## What you should do
Update the material from the line holding "Task: Expand the Currency Euro dropdown" through the line holding "click(586, 130)", inclusive, by replacing "dropdown" with "menu" and changing nothing else. Return only those lines.

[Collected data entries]
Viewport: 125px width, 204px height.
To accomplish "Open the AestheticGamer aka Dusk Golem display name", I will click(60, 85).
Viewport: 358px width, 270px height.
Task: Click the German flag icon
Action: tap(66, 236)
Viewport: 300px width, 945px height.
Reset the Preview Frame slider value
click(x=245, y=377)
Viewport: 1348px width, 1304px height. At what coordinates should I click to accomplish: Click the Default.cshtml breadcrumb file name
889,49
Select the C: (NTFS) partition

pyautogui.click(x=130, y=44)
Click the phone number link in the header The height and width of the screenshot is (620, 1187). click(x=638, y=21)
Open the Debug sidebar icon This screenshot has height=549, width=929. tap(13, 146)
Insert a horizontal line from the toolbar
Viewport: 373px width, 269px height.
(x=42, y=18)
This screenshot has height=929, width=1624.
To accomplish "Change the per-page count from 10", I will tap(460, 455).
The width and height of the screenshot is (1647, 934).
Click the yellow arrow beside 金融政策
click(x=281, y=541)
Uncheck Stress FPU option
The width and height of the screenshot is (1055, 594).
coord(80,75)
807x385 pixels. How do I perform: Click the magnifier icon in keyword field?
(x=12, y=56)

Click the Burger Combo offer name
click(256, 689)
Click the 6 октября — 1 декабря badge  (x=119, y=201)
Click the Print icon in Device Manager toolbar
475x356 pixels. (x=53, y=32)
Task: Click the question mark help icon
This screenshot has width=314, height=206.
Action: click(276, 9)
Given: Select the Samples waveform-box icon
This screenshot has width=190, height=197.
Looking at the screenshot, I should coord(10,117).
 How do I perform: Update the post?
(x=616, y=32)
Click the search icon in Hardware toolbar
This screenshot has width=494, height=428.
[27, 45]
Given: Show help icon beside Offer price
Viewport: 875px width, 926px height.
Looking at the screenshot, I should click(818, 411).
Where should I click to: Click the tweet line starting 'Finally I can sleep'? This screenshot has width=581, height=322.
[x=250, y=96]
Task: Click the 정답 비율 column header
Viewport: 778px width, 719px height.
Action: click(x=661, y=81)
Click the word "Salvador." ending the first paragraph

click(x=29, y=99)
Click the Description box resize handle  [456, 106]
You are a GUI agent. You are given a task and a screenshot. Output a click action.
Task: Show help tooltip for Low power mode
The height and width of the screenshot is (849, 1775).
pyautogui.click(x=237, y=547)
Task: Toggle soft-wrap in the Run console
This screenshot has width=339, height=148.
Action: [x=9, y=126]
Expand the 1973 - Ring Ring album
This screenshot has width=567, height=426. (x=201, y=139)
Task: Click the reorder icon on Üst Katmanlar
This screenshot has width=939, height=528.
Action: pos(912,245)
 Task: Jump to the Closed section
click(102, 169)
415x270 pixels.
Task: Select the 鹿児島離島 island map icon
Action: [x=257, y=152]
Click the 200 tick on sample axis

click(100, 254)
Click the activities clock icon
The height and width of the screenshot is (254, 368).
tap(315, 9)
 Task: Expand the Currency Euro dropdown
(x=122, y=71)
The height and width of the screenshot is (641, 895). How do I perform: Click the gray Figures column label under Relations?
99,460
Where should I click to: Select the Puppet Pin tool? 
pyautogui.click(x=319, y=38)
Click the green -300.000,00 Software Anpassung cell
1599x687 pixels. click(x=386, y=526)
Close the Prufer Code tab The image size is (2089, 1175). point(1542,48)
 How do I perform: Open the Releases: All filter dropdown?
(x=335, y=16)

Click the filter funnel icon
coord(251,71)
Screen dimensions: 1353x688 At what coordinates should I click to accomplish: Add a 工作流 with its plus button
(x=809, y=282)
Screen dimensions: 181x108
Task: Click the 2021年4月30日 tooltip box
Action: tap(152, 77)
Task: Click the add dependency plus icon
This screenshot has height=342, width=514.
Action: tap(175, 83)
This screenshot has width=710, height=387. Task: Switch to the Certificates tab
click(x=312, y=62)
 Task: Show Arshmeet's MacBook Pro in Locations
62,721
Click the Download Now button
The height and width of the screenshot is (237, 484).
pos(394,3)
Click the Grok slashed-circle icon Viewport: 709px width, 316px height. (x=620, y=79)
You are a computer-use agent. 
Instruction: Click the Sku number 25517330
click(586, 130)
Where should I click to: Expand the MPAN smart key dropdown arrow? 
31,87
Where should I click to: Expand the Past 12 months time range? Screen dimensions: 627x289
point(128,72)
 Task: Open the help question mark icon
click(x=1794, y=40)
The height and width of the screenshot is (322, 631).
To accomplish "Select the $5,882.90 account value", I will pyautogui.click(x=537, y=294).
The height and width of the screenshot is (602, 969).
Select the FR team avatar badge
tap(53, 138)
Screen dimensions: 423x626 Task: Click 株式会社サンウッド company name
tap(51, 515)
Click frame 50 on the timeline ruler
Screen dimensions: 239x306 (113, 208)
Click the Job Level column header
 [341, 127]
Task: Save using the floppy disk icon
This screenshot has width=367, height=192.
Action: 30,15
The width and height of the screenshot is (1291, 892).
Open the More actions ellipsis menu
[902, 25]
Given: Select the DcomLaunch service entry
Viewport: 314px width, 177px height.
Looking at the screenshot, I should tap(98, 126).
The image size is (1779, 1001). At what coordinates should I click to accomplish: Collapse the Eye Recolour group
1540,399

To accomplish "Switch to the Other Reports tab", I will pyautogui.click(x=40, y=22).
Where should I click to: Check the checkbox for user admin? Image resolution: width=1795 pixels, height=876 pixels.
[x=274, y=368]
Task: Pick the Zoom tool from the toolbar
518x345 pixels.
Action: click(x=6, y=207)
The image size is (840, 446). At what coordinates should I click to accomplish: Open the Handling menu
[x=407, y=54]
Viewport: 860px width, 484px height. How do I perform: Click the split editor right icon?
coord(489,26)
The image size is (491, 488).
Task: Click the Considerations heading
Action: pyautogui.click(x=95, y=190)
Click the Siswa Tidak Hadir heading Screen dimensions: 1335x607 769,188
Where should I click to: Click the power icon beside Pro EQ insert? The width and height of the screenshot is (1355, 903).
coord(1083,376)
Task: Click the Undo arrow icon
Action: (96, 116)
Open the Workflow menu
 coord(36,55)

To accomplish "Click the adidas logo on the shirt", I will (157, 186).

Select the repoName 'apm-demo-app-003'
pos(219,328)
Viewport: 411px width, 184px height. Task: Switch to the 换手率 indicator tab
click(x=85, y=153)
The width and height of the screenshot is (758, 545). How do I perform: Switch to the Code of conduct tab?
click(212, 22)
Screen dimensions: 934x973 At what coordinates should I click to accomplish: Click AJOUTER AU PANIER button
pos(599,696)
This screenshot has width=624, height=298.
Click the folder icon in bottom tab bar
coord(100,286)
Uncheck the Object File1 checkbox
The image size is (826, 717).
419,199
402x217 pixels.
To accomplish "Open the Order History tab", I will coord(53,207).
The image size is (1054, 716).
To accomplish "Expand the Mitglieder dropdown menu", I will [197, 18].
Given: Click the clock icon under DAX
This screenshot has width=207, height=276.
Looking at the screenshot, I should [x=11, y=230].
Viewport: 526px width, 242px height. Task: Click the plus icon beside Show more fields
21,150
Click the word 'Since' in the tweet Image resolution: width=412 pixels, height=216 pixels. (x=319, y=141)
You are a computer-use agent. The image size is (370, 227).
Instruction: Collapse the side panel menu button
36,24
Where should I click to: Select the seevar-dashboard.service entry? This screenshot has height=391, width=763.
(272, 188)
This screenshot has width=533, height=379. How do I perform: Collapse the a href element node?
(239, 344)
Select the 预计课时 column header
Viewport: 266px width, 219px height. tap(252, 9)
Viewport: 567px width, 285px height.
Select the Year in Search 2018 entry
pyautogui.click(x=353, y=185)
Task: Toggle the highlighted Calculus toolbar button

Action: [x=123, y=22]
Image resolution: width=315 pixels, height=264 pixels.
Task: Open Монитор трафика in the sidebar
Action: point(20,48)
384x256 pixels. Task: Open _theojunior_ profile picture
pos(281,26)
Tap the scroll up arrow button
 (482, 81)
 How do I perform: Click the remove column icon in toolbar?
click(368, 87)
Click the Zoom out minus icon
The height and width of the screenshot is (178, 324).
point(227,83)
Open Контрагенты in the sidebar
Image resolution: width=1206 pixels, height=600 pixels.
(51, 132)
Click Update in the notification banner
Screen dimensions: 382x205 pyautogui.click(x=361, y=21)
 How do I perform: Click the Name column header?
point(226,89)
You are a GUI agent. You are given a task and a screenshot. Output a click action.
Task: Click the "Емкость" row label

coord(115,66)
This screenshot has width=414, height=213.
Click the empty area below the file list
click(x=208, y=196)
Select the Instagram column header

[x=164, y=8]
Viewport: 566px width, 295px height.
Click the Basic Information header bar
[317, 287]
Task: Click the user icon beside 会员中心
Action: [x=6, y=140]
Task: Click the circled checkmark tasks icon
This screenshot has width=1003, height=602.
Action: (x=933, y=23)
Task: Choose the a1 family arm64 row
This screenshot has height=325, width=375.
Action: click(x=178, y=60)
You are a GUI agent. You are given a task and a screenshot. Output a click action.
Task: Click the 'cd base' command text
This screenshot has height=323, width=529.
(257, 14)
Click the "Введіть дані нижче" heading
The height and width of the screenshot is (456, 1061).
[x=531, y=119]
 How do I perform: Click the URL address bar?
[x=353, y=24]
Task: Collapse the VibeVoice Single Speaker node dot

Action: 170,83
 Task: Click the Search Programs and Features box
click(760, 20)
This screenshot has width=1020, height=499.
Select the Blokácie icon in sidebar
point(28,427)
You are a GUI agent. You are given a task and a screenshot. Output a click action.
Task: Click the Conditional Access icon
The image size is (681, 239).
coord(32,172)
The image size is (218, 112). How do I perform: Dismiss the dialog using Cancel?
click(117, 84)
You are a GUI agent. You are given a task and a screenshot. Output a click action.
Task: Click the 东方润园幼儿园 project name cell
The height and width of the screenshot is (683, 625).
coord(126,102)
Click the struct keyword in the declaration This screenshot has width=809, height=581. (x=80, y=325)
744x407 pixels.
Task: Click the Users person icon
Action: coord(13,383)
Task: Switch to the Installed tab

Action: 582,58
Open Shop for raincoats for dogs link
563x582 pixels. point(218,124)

## Final result
 Task: Expand the Currency Euro menu
(x=122, y=71)
The height and width of the screenshot is (641, 895). How do I perform: Click the gray Figures column label under Relations?
99,460
Where should I click to: Select the Puppet Pin tool? 
pyautogui.click(x=319, y=38)
Click the green -300.000,00 Software Anpassung cell
1599x687 pixels. click(x=386, y=526)
Close the Prufer Code tab The image size is (2089, 1175). point(1542,48)
 How do I perform: Open the Releases: All filter menu?
(x=335, y=16)

Click the filter funnel icon
coord(251,71)
Screen dimensions: 1353x688 At what coordinates should I click to accomplish: Add a 工作流 with its plus button
(x=809, y=282)
Screen dimensions: 181x108
Task: Click the 2021年4月30日 tooltip box
Action: tap(152, 77)
Task: Click the add dependency plus icon
This screenshot has height=342, width=514.
Action: tap(175, 83)
This screenshot has width=710, height=387. Task: Switch to the Certificates tab
click(x=312, y=62)
 Task: Show Arshmeet's MacBook Pro in Locations
62,721
Click the Download Now button
The height and width of the screenshot is (237, 484).
pos(394,3)
Click the Grok slashed-circle icon Viewport: 709px width, 316px height. (x=620, y=79)
You are a computer-use agent. 
Instruction: Click the Sku number 25517330
click(586, 130)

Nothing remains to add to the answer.